The complete listing should be copied out exactly.
*** Block opens ***
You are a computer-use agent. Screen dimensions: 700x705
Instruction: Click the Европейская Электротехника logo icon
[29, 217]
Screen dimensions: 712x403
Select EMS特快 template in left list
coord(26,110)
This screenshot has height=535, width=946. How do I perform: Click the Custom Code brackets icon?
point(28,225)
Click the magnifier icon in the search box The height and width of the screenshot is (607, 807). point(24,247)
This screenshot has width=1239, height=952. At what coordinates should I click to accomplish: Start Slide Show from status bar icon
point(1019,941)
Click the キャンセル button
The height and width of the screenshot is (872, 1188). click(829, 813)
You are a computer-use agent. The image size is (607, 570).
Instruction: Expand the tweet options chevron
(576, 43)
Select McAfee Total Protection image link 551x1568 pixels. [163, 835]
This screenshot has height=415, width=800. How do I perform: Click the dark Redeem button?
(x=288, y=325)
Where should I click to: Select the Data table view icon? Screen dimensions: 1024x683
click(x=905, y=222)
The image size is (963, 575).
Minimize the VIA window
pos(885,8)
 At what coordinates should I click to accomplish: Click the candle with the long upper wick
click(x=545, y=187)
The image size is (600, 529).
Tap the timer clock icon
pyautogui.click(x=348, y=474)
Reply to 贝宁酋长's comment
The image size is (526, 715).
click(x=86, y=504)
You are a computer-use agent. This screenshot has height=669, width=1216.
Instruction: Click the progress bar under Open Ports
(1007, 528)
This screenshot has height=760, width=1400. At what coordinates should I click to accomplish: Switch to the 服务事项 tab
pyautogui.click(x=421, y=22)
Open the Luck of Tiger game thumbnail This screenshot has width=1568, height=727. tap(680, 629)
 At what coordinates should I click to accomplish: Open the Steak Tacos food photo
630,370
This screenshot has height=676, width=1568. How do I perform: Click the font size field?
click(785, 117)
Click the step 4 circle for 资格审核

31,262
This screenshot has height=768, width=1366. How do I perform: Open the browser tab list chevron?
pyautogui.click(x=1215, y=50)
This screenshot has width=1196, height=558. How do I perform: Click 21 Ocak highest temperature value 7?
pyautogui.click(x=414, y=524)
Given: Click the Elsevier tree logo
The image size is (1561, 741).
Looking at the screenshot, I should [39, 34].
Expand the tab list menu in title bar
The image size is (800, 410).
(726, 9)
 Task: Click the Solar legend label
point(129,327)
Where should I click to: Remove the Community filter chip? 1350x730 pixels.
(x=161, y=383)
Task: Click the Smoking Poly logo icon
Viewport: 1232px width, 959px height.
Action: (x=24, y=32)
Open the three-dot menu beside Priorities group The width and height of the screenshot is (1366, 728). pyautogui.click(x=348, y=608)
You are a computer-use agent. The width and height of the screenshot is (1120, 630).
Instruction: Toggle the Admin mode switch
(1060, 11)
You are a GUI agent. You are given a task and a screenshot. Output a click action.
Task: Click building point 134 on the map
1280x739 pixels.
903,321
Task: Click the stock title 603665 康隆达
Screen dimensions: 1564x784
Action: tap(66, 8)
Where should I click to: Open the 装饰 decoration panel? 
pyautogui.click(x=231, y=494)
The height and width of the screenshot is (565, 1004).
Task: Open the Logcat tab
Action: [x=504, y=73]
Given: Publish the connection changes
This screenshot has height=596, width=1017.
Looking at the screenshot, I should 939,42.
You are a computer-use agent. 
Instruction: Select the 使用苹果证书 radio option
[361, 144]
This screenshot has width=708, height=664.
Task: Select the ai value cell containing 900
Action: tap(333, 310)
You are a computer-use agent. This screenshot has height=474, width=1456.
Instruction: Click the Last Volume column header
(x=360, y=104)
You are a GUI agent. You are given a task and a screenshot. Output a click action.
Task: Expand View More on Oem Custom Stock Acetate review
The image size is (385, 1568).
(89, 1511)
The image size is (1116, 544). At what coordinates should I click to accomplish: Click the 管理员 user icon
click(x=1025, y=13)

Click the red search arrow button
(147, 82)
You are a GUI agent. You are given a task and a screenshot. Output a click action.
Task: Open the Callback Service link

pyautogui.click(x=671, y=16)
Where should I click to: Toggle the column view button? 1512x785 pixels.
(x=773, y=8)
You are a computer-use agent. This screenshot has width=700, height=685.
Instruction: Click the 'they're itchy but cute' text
*** Block closes ***
• Written reply
You are a computer-use agent. Screen dimensions: 700x705
Instruction: Click the Европейская Электротехника logo icon
[29, 217]
Screen dimensions: 712x403
Select EMS特快 template in left list
coord(26,110)
This screenshot has height=535, width=946. How do I perform: Click the Custom Code brackets icon?
point(28,225)
Click the magnifier icon in the search box The height and width of the screenshot is (607, 807). point(24,247)
This screenshot has width=1239, height=952. At what coordinates should I click to accomplish: Start Slide Show from status bar icon
point(1019,941)
Click the キャンセル button
The height and width of the screenshot is (872, 1188). click(829, 813)
You are a computer-use agent. The image size is (607, 570).
Instruction: Expand the tweet options chevron
(576, 43)
Select McAfee Total Protection image link 551x1568 pixels. [163, 835]
This screenshot has height=415, width=800. How do I perform: Click the dark Redeem button?
(x=288, y=325)
Where should I click to: Select the Data table view icon? Screen dimensions: 1024x683
click(x=905, y=222)
The image size is (963, 575).
Minimize the VIA window
pos(885,8)
 At what coordinates should I click to accomplish: Click the candle with the long upper wick
click(x=545, y=187)
The image size is (600, 529).
Tap the timer clock icon
pyautogui.click(x=348, y=474)
Reply to 贝宁酋长's comment
The image size is (526, 715).
click(x=86, y=504)
You are a computer-use agent. This screenshot has height=669, width=1216.
Instruction: Click the progress bar under Open Ports
(1007, 528)
This screenshot has height=760, width=1400. At what coordinates should I click to accomplish: Switch to the 服务事项 tab
pyautogui.click(x=421, y=22)
Open the Luck of Tiger game thumbnail This screenshot has width=1568, height=727. tap(680, 629)
 At what coordinates should I click to accomplish: Open the Steak Tacos food photo
630,370
This screenshot has height=676, width=1568. How do I perform: Click the font size field?
click(785, 117)
Click the step 4 circle for 资格审核

31,262
This screenshot has height=768, width=1366. How do I perform: Open the browser tab list chevron?
pyautogui.click(x=1215, y=50)
This screenshot has width=1196, height=558. How do I perform: Click 21 Ocak highest temperature value 7?
pyautogui.click(x=414, y=524)
Given: Click the Elsevier tree logo
The image size is (1561, 741).
Looking at the screenshot, I should [39, 34].
Expand the tab list menu in title bar
The image size is (800, 410).
(726, 9)
 Task: Click the Solar legend label
point(129,327)
Where should I click to: Remove the Community filter chip? 1350x730 pixels.
(x=161, y=383)
Task: Click the Smoking Poly logo icon
Viewport: 1232px width, 959px height.
Action: (x=24, y=32)
Open the three-dot menu beside Priorities group The width and height of the screenshot is (1366, 728). pyautogui.click(x=348, y=608)
You are a computer-use agent. The width and height of the screenshot is (1120, 630).
Instruction: Toggle the Admin mode switch
(1060, 11)
You are a GUI agent. You are given a task and a screenshot. Output a click action.
Task: Click building point 134 on the map
1280x739 pixels.
903,321
Task: Click the stock title 603665 康隆达
Screen dimensions: 1564x784
Action: tap(66, 8)
Where should I click to: Open the 装饰 decoration panel? 
pyautogui.click(x=231, y=494)
The height and width of the screenshot is (565, 1004).
Task: Open the Logcat tab
Action: [x=504, y=73]
Given: Publish the connection changes
This screenshot has height=596, width=1017.
Looking at the screenshot, I should 939,42.
You are a computer-use agent. 
Instruction: Select the 使用苹果证书 radio option
[361, 144]
This screenshot has width=708, height=664.
Task: Select the ai value cell containing 900
Action: tap(333, 310)
You are a computer-use agent. This screenshot has height=474, width=1456.
Instruction: Click the Last Volume column header
(x=360, y=104)
You are a GUI agent. You are given a task and a screenshot. Output a click action.
Task: Expand View More on Oem Custom Stock Acetate review
The image size is (385, 1568).
(89, 1511)
The image size is (1116, 544). At what coordinates should I click to accomplish: Click the 管理员 user icon
click(x=1025, y=13)

Click the red search arrow button
(147, 82)
You are a GUI agent. You are given a task and a screenshot. Output a click action.
Task: Open the Callback Service link

pyautogui.click(x=671, y=16)
Where should I click to: Toggle the column view button? 1512x785 pixels.
(x=773, y=8)
You are a computer-use agent. This screenshot has width=700, height=685.
Instruction: Click the 'they're itchy but cute' text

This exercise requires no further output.